Parallel zur Entwicklung in Spanien hat man bemerkt, dass die alte Bastion Frankreich deutlich an Gewicht verliert, weil alte Vorbilder schwächeln und die kreativen Impulse der Gangaire und Co. kaum die Reizschwelle überschreiten, die international wirklich für Furore sorgen könnte. Nach einer Phase gewisser Irritationen, unkritischer Adaptionen oder noch wenig ausgereifter eigener Versuche gab es in den letzten zwei bis drei Jahren eine wesentliche Veränderung. Man bemerkte, dass auch die eigenen Kreationen Format gewinnen und in der Lage sind, international zu bestehen – sozusagen als eine Art dritter Weg zwischen Frankreich und Spanien (um es einmal sehr verkürzt darzustellen).

Dieser dritte Weg kann sich tatsächlich zu einem goldenen Mittelweg entwickeln, weil sich unsere modernen Meister von Wissler, Bühner und Raue bis zu Elverfeld, Amador oder Hoffmann besser von überkommenen Traditionen lösen können, als die meisten Franzosen und auf der anderen Seite über wesentlich mehr Substanz verfügen, als die meisten Spanier, deren technologische Fortschritte oft nicht von einer entsprechenden Qualität im aromatischen und strukturellen Bereich begleitet sind.

AUFTRAG 1: Zähle alle Namen auf, die der Text über den dritten Weg zwischen Frankreich und Spanien unter „unsere modernen Meister“ anführt.
AUFTRAG 2:
Prüfe anhand des Textes über den dritten Weg zwischen Frankreich und Spanien, ob die folgenden Aussagen zutreffen. Antworte jeweils mit Ja oder Nein und zitiere die entscheidenden Worte wörtlich.
(a) In den letzten zwei bis drei Jahren gab es eine wesentliche Veränderung.
(b) Frankreich gewinnt deutlich an Gewicht.
(c) Die technologischen Fortschritte der meisten Spanier gehen stets mit entsprechender aromatischer Qualität einher.
AUFTRAG 3: Führe den Text über den dritten Weg zwischen Frankreich und Spanien im Anschluss an seinen letzten Satz fort.

EXTRAHIERTES MATERIAL:
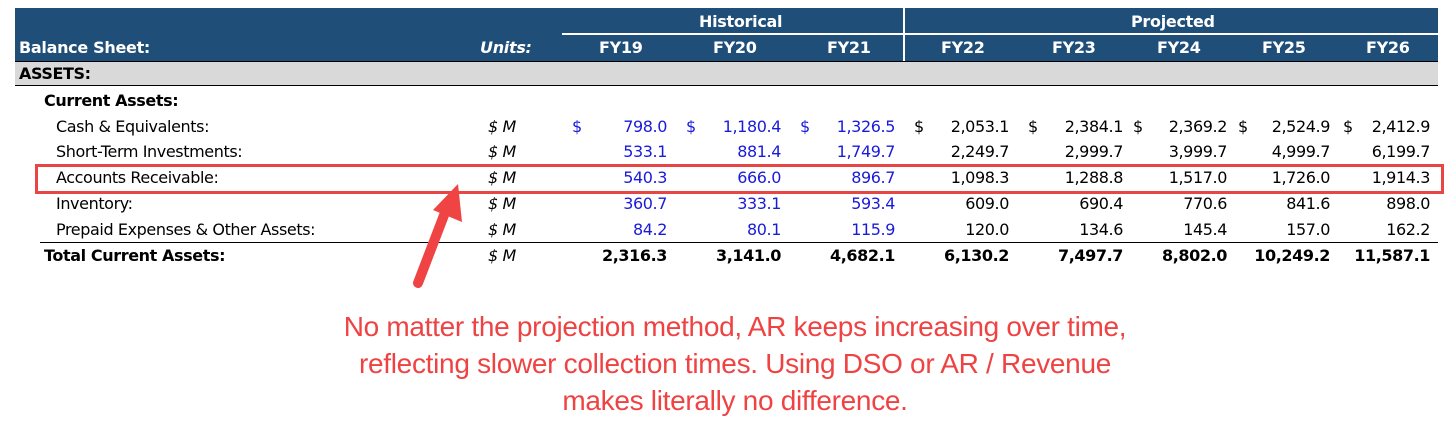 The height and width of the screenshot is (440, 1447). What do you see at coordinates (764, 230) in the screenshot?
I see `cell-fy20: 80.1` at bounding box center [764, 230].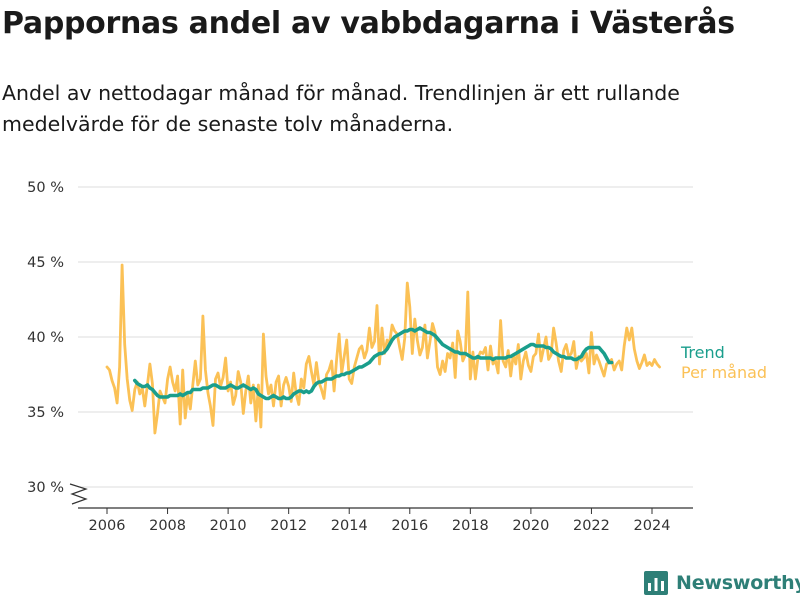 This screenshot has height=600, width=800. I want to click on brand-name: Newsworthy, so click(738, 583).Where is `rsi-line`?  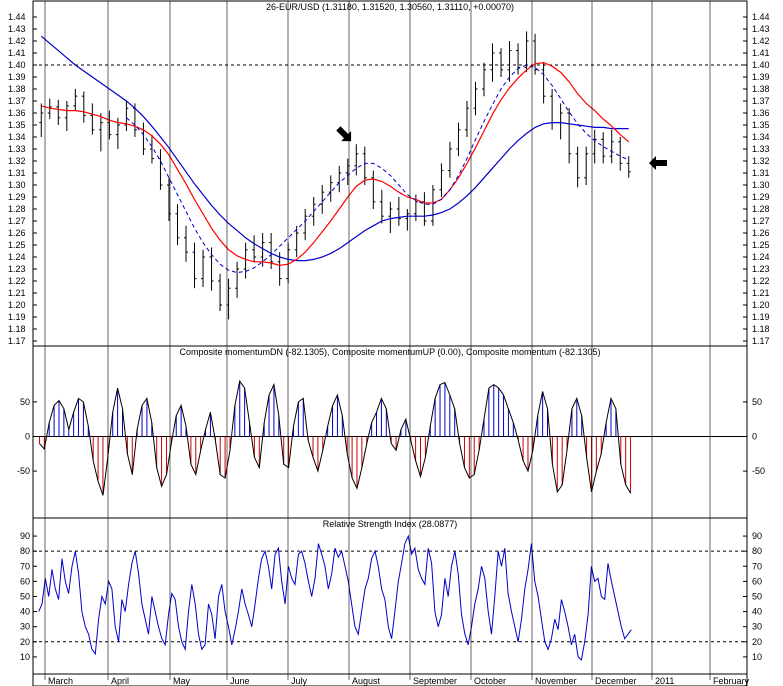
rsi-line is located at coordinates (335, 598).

ANTWORT 1: Wissler, Bühner, Raue, Elverfeld, Amador, Hoffmann

ANTWORT 2:
(a) Ja: „in den letzten zwei bis drei Jahren eine wesentliche Veränderung“
(b) Nein: „dass die alte Bastion Frankreich deutlich an Gewicht verliert“
(c) Nein: „deren technologische Fortschritte oft nicht von einer entsprechenden Qualität im aromatischen und strukturellen Bereich begleitet sind“

ANTWORT 3:
Es scheint nunmehr möglich, die veränderte Sicht der Neuen Deutschen Schule auf die Kochkunst in einer Liste von zehn Merkmalen zusammenzufassen, die von den Grundlagen bis zur konkreten Arbeit die wichtigsten Punkte enthält. Diese Merkmale entwickeln ein Profil, das sich natürlich nicht in jeder Kreation in Reinkultur findet, sondern die verschieden gewichteten Ansätze der Köche kondensiert und in einen Zusammenhang stellt.

So, wie die Neue Deutsche Schule keine wohlfeilen „Tricks“ für Berufsanfänger bereithält, sondern kulinarische Substanz voraussetzt, setzt auch diese Zusammenstellung von Merkmalen im fortgeschrittenen Bereich an. Unverzichtbare Grundsätze des Faches, wie zum Beispiel die Marktfrische der Produkte, oder sich aus dem Text ergebende Folgerungen wie etwa der Verzicht auf kulinarisch unwesentliche Dekorationsstücke und die Leichtigkeit der Zubereitungen werden nicht eigens erwähnt.

1. Die Neue Deutsche Schule hat eine universelle Sicht auf die Kochkunst. Aus dieser Sicht heraus schätzt sie die Qualitäten unterschiedlicher Küchen. Sie steht nicht mehr ausschließlich in der Nachfolge der klassisch-französischen Haut Cuisine, deren Leistungen sie zwischen unverzichtbaren Grundlagen des Faches und modisch-geschmacklichen Ausprägungen differenziert betrachtet.

2. Das ausgeweitete Verständnis von Kochkunst verlangt eine große Offenheit gegenüber möglichen neuen Impulsen und damit auch die Notwendigkeit einer ständigen Recherche, Bewertung und Einordnung. Bei der Umsetzung dieser Einflüsse und Erkenntnisse wird Kreativität und Individualisierung zu einem grundlegenden Merkmal der neuen Küche.

3. Aus dieser neuen Offenheit und Sensibilisierung folgt neben der stärkeren Individualisierung der Küchenstile auch eine veränderte Sicht auf die regionalen und traditionellen Ressourcen der Küche, die zu einer gleichberechtigten und selbstverständlichen Quelle der Inspiration werden.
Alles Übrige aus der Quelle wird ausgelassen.